◆ Document extract
______________________________

The University of Hawaii Termite Project has recruited teachers by offering professional development credits, curriculum/materials, and in-class curriculum modeling. The project was advertised by flyer-drops and word of mouth. Teachers self-selected into the curriculum and underwent weekend, weeknight, and/or on-site professional development. Breadth of training varied based on teacher preference. Typically, teachers received both direct instruction on and in-class modeling of curriculum during the first year of partnership. In subsequent years, teachers implemented curriculum independently or co-taught with project staff. Despite continued growth in the number of teachers joining the program and the number of classrooms implementing the curriculum, over six years of the project (2004–2010), nearly two-thirds of teachers did not repeat the curriculum after the first year of implementation.
Past science curriculum studies have linked teacher age, gender, experience, and tenure  to novel science curriculum adoption rates. Teachers’ content knowledge and attitude were positively correlated with the implementation of state-sponsored curriculum . Simplicity and trial-ability of curricula have been predictive of intended continuation. Additional factors associated with teacher adoption and continuation of curriculum include perceived resource availability, quality of professional development, faculty support, standard alignment, student abilities, planning time, and technical support [4,5,6,7,8,9].
This study aimed to identify factors that influenced the adoption and continuation of pest management curricula in public school classrooms. Prior to the study, project staff believed classroom experience, science training, and grade level would be important predictors of teacher continuation. In order to focus our teacher recruitment efforts and achieve sustained adoption of curricula, we examined past partner teacher survey responses for clues to teachers’ motives for project continuation.
2. Materials and Methods
All Educate to Eradicate partner teachers were targeted for project evaluation throughout curricula implementation. Partner teacher demographics and perceptions of Educate to Eradicate curricula were recorded with surveys. To ensure content validity, survey tools were reviewed by a panel of experts from: (1) the University of Hawaii Termite Project, Department of Plant and Environmental Protection Sciences; (2) the Curriculum Research and Development Group, University of Hawaii at Manoa College of Education; and (3) Graduate Science, Technology, Engineering, and Mathematics (STEM) Fellows in K-12 Education Program, University of Hawaii at Manoa. Surveys were designed to capture teachers’ motivations, subject specialties, teaching experience, and education through multiple-choice and open-ended questions. Surveys also measured perceptions of curricula, resources, and impacts on teacher/student learning with Likert-type scales. Two surveys were created for elementary (version A) and middle/high school (version B) teachers. Initially, these surveys were created largely for project evaluation. Here, we further examine survey data for clues to teacher continuation.
Immediately after unit completion, all teachers were asked to return surveys (from 2004 to present). Teachers who omitted surveys were reminded within one month, through email. When teachers continued use of the curriculum and submitted several surveys over successive years, the first submission was used for analysis, as representative of their initial impressions. Omitted responses to survey questions were treated as missing values and not included in response means. Response frequencies and means were calculated.

______________________________

◆ Information supplied
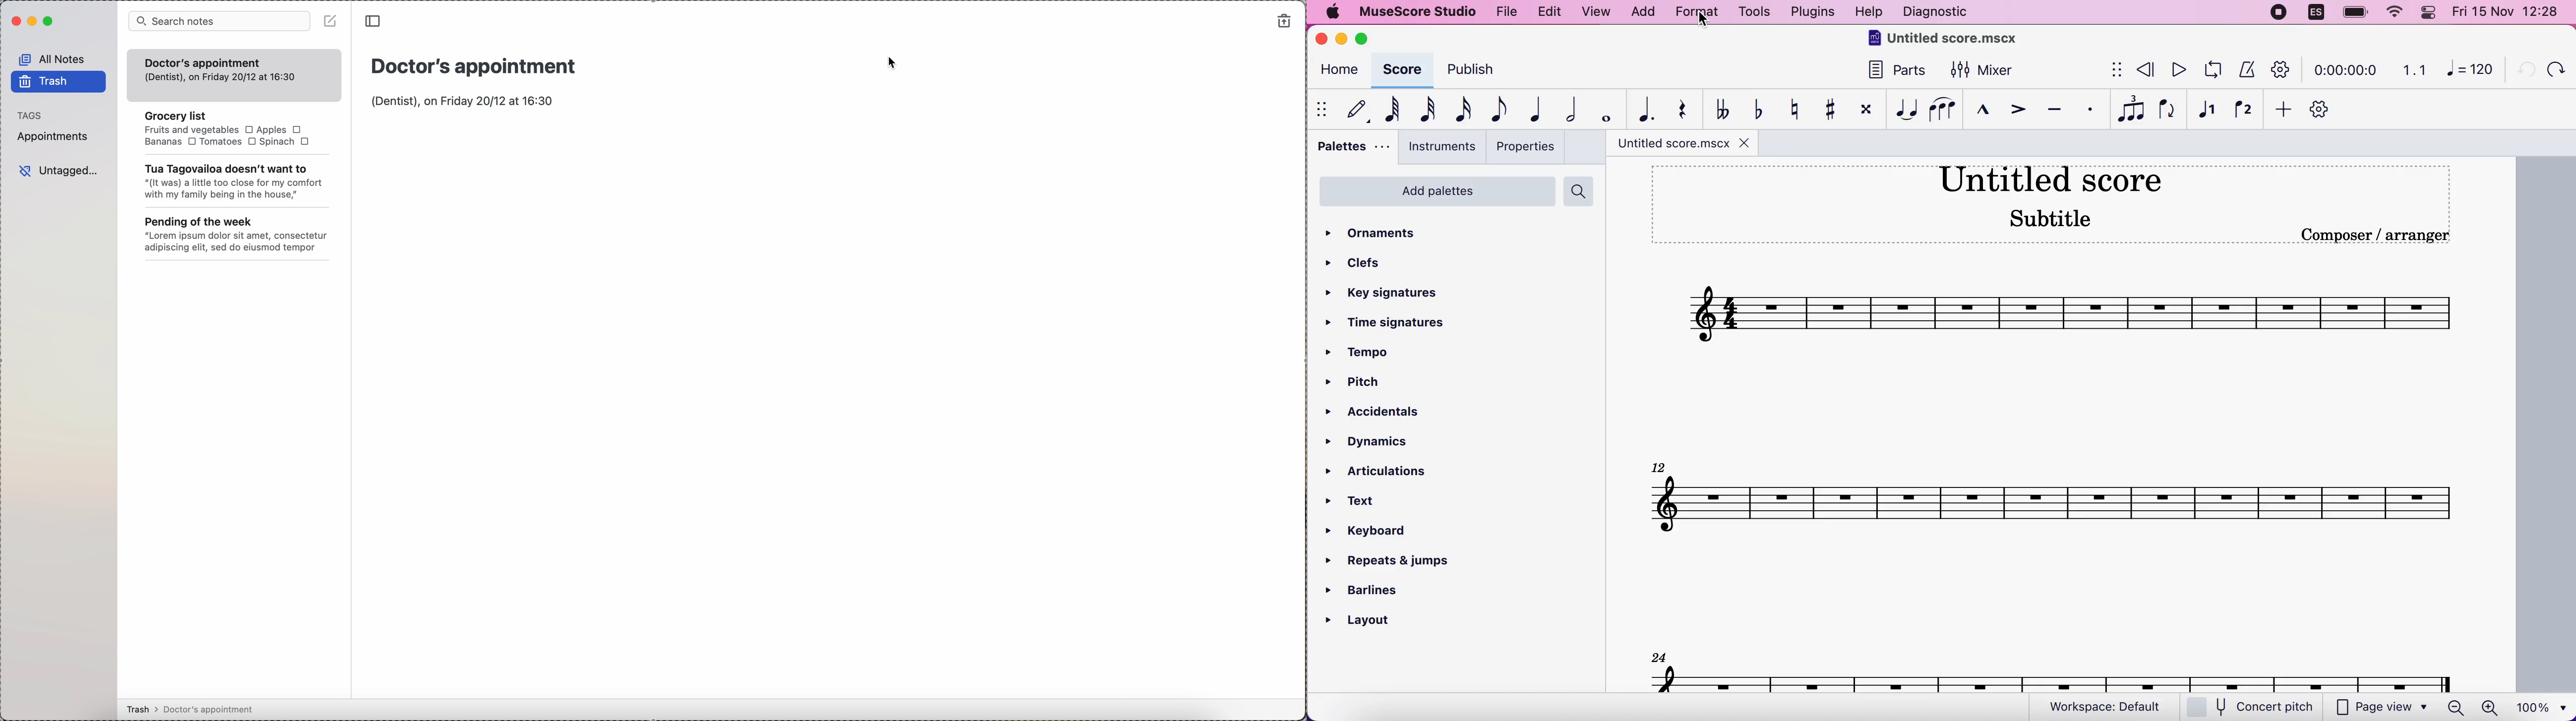 The image size is (2576, 728). Describe the element at coordinates (2091, 110) in the screenshot. I see `staccato` at that location.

______________________________

◆ Stated problem A
In the termite curriculum study, why was only the first survey used when a teacher sent in surveys over several years? Answer in one to three sentences.
◆ Stated problem B
Answer these questions using the termite curriculum study, one answer per line, marked the same way.
(i) Which six-year span of the project does the text cover?
(ii) Which survey version was created for middle/high school teachers?
(iii) How and within what time were teachers who omitted surveys reminded?
◆ Stated problem C
Continue the termite curriculum study from its last sentence.

◆ Written reply A
The first submission was used because it was taken to represent each teacher's initial impressions of the curriculum.

◆ Written reply B
(i) 2004–2010
(ii) Version B
(iii) By email, within one month

◆ Written reply C
Linear regression (stepwise method, P < 0.1 enter rate) was used to correlate teacher continuation (participated: 0- one year, 1-two years, 2- three or more years) on the basis of grade level, science background, teaching experience, perceptions of project content/pedagogy, motivations, subject specialties, and school socioeconomic status (SES) (SAS software, Version 9.2, linear regression). Teacher continuation data were square root transformed [√(X + 0.5)] because data points are small whole-number counts of rare events. School SES data were arcsine transformed because they were reported as a percent of the student population. Motivators and subject specialties were coded as quantitative (0 = not selected or 1 = selected). Survey data were collected with two surveys (versions A and B). Regression analysis was applied to demographic and teacher motivator questions for all responders. Perceptions of curriculum were analyzed separately for survey versions A and B, due to different constructs, wordings, and scales. A total of three stepwise regressions were preformed (combined A and B, survey A, survey B).
Participating teachers from 17 public schools on the islands of Oahu (12) and Maui (5) responded. Data collected from 2004–2010 were used for this analysis. Survey data from 66 (33%) partner teachers (88% female, 12% male) were collected. Forty-seven percent of the respondents continued the curriculum into at least a second year, 39% repeated curriculum three or more years, and 53% did not repeat curriculum. Higher continuation rates were seen within survey respondents, compared to the overall teacher population. Age distribution of the partner teachers is illustrated in Figure 1. The majority of Educate to Eradicate partner teachers had worked in Hawaii throughout their careers, and had moved between schools (Table 1).
|≤5 years||6–10 years||11–20 years||21+ years|
|Years of teaching experience:||32%||16%||31%||21%|
|Years teaching in Hawaii:||34%||18%||30%||18%|
|Years at current school:||58%||15%||22%||5%|
Teachers cited meeting science standards (88%), teaching science skills (76%), and using live insects (76%) most often as motivators for partnering with the University of Hawaii Termite Project (Table 2). Teachers who indicated that to “excite students about science” was a motivator were significantly more likely to continue curriculum (Table 3; β = 0.31, P = 0.007). Partner schools’ population of students who qualify for free or reduced lunch ranged from 9.4% to 89.2%. This measure of student socioeconomic status (SES) was a significant predictor of teacher continuation. Partner teachers servicing lower SES students are less likely to continue curriculum (β = −0.55, P = 0.045). Additionally, teachers who had worked at their current school over 21 years at the time of curriculum adoption were less likely to continue curriculum (β = −0.32, P = 0.039).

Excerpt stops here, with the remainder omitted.